"I fish, but I'm not what you would call a fisher."
"I knowed it by your speech. Well, then, I won't trouble 'ee, sir, this mizzly night," said the man, with some eagerness.
"No trouble at all. 'Tis not very far."
"Well, 'twas to be," muttered the coachman. Dick thought it was an odd thing to say. Still more surprised was he when the driver leant over and extinguished the candle-flame with his fingers. "You see," he explained, "the gentleman inside is terrible bad, met with an accident, as 'a med say."
"Bring him to our house, then," said Dick instantly; "my mother will be pleased to do something for him."
"Not for gold and di'monds," replied the man quickly. "No, we go to Five Pilchards; 'tis a good enough inn, I've heerd tell."
Dick said no more. He wondered who the stranger was, and what brought him to Polkerran, where visitors were rare. The carriage rumbled on slowly; every now and then the driver made the horses walk, though the road here was level. It seemed to Dick that his attitude and manner were those of a man intently listening.
They came to the spot where a short drive led from the road to the Dower House, which could just be discerned, a black mass in the rain. "That villain has not returned, then," thought Dick, seeing no light in the house.

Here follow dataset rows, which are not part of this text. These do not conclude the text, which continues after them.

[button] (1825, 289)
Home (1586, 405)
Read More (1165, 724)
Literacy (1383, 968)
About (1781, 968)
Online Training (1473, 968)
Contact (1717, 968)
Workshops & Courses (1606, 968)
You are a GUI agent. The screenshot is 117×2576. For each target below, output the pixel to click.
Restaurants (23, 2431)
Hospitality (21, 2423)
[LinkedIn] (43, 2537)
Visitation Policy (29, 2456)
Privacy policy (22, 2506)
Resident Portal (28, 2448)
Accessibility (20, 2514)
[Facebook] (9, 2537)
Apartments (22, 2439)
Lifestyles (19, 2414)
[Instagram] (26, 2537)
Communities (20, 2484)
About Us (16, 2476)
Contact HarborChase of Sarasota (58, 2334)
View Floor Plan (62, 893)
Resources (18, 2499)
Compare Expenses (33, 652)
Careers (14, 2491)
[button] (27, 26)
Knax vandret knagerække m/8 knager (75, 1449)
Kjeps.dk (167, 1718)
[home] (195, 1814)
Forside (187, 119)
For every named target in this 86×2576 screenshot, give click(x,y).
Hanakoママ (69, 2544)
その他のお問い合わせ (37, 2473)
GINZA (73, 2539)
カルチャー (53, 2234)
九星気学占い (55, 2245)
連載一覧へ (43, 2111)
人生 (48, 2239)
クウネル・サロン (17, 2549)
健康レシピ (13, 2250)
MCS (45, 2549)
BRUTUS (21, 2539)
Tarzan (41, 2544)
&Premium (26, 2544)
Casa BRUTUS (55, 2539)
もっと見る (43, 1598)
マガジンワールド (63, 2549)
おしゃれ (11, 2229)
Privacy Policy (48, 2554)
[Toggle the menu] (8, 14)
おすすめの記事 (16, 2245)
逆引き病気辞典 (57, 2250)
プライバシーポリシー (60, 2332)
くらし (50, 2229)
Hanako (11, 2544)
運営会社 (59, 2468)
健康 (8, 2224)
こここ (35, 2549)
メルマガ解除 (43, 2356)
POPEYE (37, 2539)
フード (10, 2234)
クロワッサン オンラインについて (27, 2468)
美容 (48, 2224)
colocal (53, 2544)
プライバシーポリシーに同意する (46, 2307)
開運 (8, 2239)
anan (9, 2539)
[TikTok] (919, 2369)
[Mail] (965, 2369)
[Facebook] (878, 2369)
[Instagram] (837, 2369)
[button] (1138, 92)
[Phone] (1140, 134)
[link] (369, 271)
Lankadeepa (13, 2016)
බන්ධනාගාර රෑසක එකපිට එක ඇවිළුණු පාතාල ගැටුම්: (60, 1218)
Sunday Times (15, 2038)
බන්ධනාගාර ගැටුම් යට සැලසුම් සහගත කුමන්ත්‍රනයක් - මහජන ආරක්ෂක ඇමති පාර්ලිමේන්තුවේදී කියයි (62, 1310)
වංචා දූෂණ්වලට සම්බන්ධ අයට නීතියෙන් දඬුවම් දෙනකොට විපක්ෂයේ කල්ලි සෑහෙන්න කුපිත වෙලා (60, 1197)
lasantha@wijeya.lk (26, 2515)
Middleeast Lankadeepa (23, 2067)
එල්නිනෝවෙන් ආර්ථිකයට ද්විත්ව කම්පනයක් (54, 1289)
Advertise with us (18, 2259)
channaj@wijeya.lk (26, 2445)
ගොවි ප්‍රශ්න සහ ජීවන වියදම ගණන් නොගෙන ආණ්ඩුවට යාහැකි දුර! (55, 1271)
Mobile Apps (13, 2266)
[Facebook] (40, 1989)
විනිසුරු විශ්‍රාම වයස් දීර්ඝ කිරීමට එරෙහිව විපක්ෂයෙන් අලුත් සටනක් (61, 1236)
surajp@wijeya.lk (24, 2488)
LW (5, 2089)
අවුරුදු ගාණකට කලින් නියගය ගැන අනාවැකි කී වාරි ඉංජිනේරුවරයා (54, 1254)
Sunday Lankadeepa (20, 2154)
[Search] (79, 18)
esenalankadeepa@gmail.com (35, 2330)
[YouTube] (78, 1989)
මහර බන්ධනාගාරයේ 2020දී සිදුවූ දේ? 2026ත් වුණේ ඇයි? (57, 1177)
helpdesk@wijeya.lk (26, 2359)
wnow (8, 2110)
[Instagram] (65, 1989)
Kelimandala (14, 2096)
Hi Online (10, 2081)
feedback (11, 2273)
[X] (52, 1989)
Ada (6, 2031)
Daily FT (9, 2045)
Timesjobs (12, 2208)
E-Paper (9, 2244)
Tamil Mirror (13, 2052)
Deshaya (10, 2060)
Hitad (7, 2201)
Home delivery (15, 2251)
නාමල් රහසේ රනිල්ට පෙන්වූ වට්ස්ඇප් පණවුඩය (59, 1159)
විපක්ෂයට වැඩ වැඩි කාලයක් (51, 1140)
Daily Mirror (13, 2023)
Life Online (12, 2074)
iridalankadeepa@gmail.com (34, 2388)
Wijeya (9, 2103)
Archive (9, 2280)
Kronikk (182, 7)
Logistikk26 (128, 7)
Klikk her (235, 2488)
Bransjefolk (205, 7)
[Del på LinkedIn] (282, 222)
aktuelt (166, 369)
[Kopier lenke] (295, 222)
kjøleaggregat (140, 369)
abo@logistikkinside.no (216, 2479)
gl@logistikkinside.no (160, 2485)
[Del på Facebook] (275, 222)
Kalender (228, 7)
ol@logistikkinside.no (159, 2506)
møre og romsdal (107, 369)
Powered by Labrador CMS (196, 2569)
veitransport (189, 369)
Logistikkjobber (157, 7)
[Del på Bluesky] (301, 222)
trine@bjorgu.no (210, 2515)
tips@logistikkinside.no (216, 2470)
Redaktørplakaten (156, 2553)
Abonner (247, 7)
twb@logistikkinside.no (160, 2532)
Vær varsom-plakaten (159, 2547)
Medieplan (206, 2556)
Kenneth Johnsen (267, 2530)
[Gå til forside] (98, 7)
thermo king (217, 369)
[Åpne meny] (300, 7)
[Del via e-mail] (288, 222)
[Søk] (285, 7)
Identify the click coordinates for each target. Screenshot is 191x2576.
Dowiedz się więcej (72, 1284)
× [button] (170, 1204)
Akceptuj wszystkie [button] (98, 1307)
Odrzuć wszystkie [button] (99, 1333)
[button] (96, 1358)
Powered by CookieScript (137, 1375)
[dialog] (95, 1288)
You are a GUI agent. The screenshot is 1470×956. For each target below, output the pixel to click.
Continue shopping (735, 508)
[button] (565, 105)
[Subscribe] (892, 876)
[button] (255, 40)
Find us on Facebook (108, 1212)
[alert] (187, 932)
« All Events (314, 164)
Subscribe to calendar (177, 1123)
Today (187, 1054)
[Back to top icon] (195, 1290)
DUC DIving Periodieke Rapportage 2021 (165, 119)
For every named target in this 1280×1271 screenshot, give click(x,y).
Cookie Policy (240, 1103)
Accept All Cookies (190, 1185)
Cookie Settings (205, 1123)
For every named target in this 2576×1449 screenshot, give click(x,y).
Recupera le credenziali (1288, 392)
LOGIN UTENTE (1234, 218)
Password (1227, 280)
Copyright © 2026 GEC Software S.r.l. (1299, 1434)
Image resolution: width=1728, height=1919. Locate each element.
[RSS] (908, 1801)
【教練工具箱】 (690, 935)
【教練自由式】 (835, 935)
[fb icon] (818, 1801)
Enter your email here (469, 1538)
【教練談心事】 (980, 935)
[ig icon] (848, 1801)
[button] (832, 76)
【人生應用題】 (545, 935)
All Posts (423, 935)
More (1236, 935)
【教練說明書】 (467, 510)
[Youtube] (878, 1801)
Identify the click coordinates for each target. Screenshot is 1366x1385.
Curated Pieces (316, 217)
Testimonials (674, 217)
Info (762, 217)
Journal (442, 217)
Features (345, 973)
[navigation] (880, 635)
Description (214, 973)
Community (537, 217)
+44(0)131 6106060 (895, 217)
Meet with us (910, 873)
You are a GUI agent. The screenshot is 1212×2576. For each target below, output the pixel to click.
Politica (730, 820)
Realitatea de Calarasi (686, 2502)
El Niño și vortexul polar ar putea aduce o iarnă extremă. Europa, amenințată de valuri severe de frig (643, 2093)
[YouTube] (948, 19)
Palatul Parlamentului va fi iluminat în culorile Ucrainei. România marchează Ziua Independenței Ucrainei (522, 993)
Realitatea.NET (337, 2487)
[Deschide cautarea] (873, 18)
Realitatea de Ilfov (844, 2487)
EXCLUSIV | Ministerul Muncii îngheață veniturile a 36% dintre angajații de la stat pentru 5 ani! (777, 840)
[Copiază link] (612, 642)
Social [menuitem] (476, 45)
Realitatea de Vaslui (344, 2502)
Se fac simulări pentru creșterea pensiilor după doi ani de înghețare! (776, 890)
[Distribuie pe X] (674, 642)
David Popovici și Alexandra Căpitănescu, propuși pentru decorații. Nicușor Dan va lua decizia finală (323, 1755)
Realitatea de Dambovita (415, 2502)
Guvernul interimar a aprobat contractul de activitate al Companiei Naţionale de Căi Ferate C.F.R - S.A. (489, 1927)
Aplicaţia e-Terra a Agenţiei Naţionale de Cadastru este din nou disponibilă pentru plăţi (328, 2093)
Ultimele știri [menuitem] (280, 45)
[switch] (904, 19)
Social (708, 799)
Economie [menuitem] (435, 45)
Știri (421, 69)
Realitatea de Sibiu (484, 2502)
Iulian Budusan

At this moment there came upon their ears the clattering sound of several horses from the foot of the hill which they had nearly reached. The driver jerked his horses to a standstill, looked from side to side, and seeing the carriage-drive, to which there was no gate, wheeled the horses round and drove in, not on the hard road, but on the bordering grass.
"This is a private road," said Dick, wondering.